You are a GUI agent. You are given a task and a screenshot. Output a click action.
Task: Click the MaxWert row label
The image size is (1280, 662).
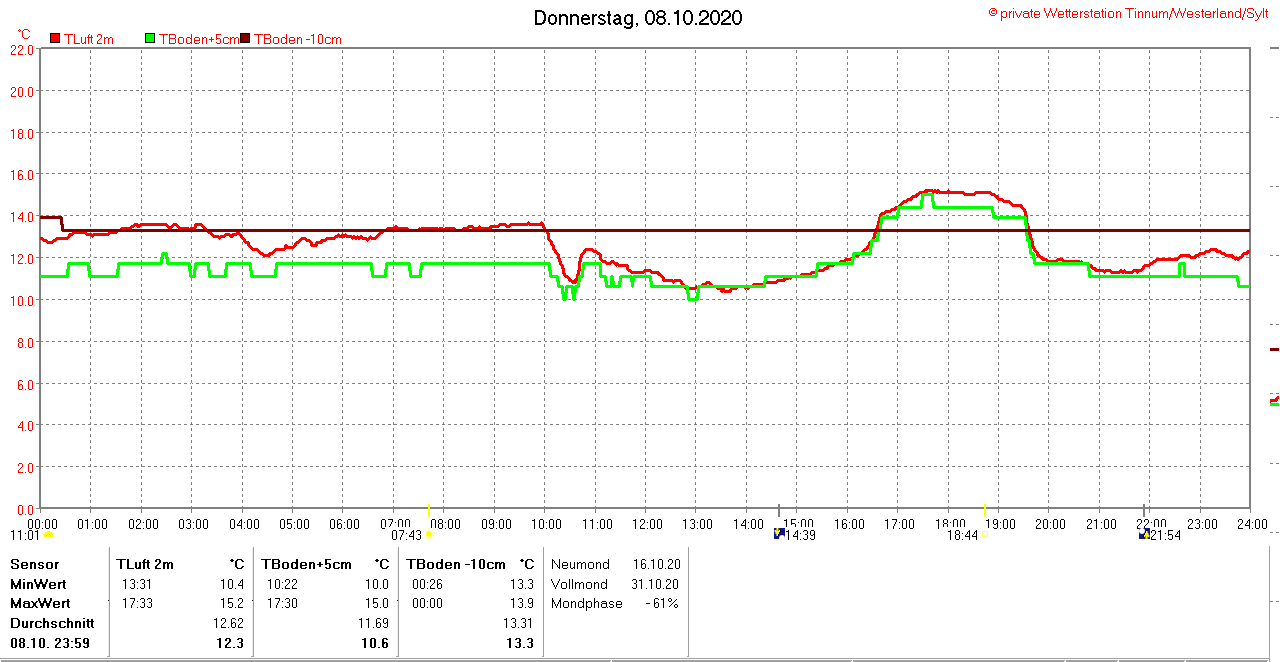point(38,603)
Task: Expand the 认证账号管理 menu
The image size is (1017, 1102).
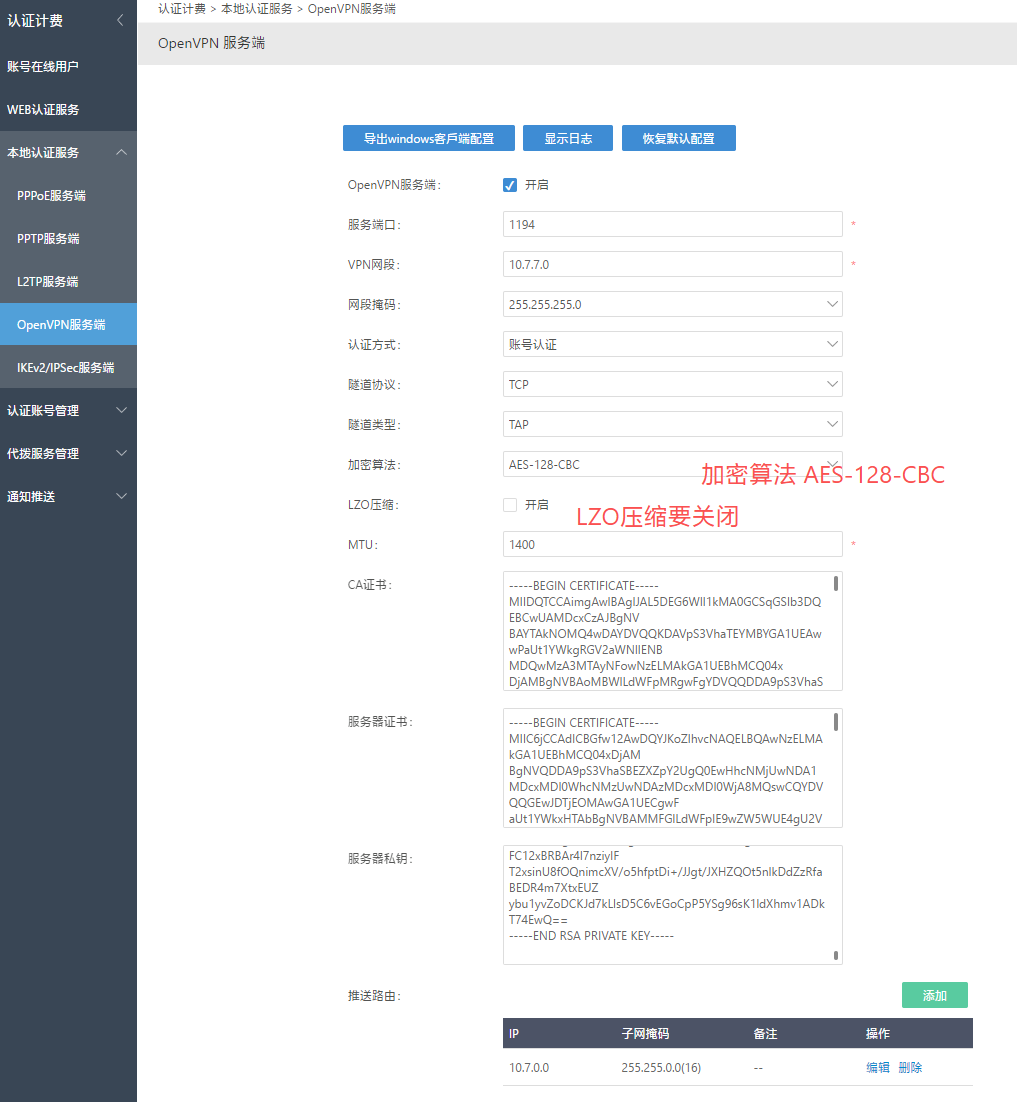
══════
YOUR ASSIGNMENT »
Please restate all of the listing above word for word, with no pictures.

EXPECTED OUTPUT »
You are a GUI agent. You are given a task and a screenshot. Output a click action.
Task: Click the MaxWert row label
The image size is (1280, 662).
point(38,603)
Task: Expand the 认证账号管理 menu
The image size is (1017, 1102).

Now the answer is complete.